Two small creeks that flow through the Kaukauna area may play a big role in cutting down on algae blooms and fish kills and cleaning up the Fox River and Green Bay.

Kankapot Creek runs south to north through Kaukauna parallel to Crooks Avenue and empties into the Fox River just west of 1000 Islands Environmental Center. Plum Creek (pictured above) drains the farm fields east of Kaukauna and empties into the Fox near Wrightstown.

They have been serving as a laboratory to test conservation practices that keep soil on the farm fields, reducing runoff of phosphorus and other nutrients. Fox-Wolf Watershed Alliance received a $4.2 million federal grant from the Environmental Protection Agency’s Great Lakes Restoration Initiative in 2015 to reduce the sediment and nutrient load going into the Lower Fox River Watershed. Working with the Outagamie and Brown county land conservation departments and the nonprofit Nature Conservancy, the federal money has funded the installation of conservation practices on farm fields in that area.

Researchers needed a better way to verify which erosion controls work best and communicate those results to each other. A $23,900 Bright Ideas grant from the Community Foundation provided them with a consultant (GISInc.) to help them develop a database tool to meet that need. (See a list of all grants awarded from the Bright Ideas Fund.)

“The funding from the Community Foundation allowed us to hire a consultant, which allowed us to take it to the next level. It’s a really exciting project,” Jessica Schultz, FWWA executive director, said

The database eventually will be used by soil conservation officials in Outagamie, Winnebago, Calumet and Brown counties to help track the cost of various conservation approaches and whether the results are as expected, based on water quality monitoring being done by the University of Wisconsin — Green Bay and the U.S. Geological Service.

Plum and Kankapot creeks were selected because they have the highest sediment and phosphorus loading per agricultural acre of the 15 subwatersheds feeding into the Lower Fox River.

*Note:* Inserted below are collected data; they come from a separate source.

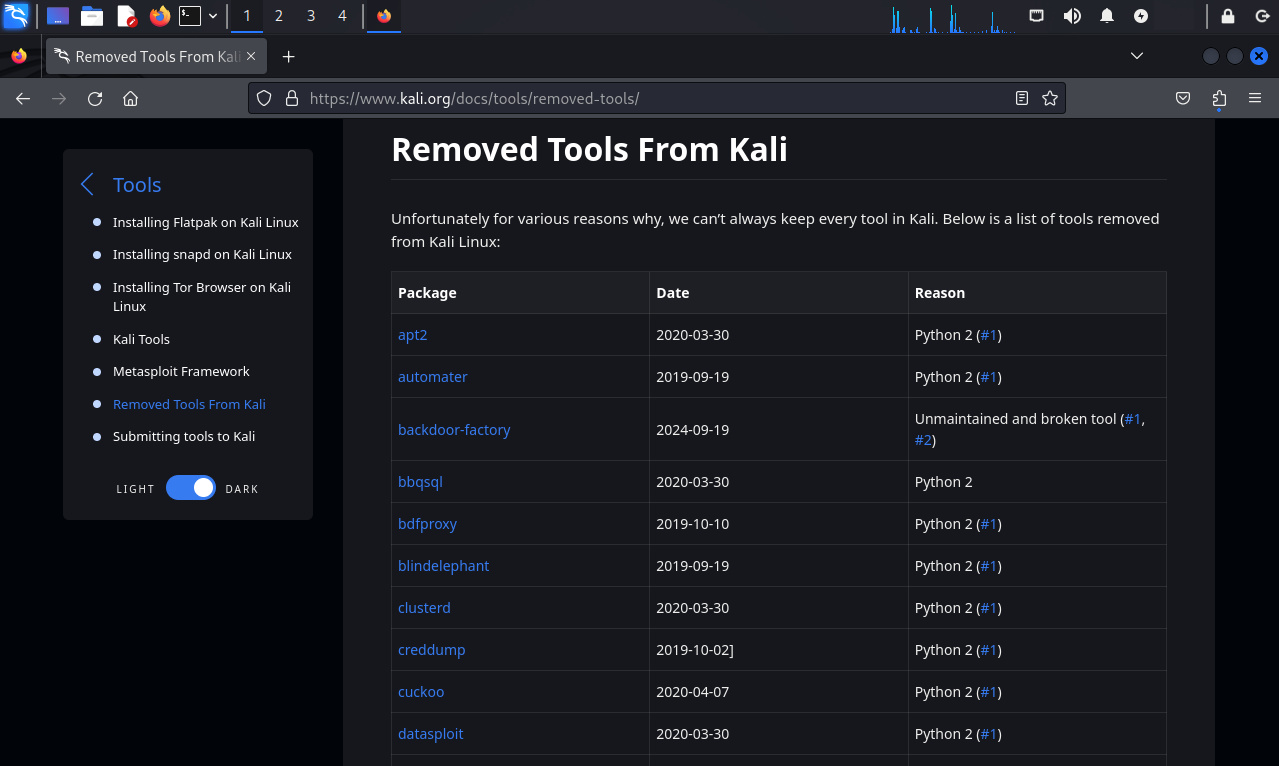Image resolution: width=1279 pixels, height=766 pixels.
Task: Toggle the Light/Dark theme switch
Action: [x=191, y=488]
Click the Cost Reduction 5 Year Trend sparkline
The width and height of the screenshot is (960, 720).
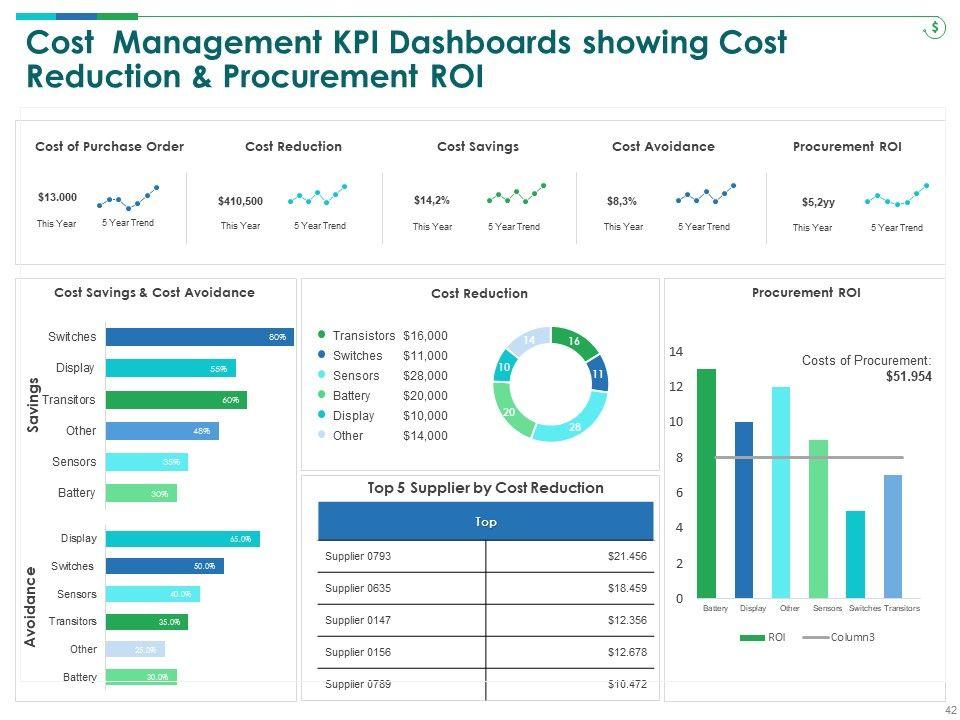pos(318,196)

Sediment clouds the water and degrades fish habitat. Phosphorus feeds algae and other tiny organisms that consume oxygen from the water. Techniques for controlling the runoff include buffer areas against planting near streams, streambank protection, cover crops on corn fields and changing tillage practices. But which combination of conservation practices is best and how can you track and verify that over a large watershed?

The database tool developed with the help of the consultant, and funded by the Community Foundation grant, is helping Fox-Wolf and its partners to search for those answers more efficiently.

Team leaders have gotten inquiries about the database tool, including from soil conservationists in Shawano and Fond du Lac counties and Milwaukee.

“We’re getting all of the bugs out now,” Schultz said. “There’s a potential that it will help the state, not just the region.”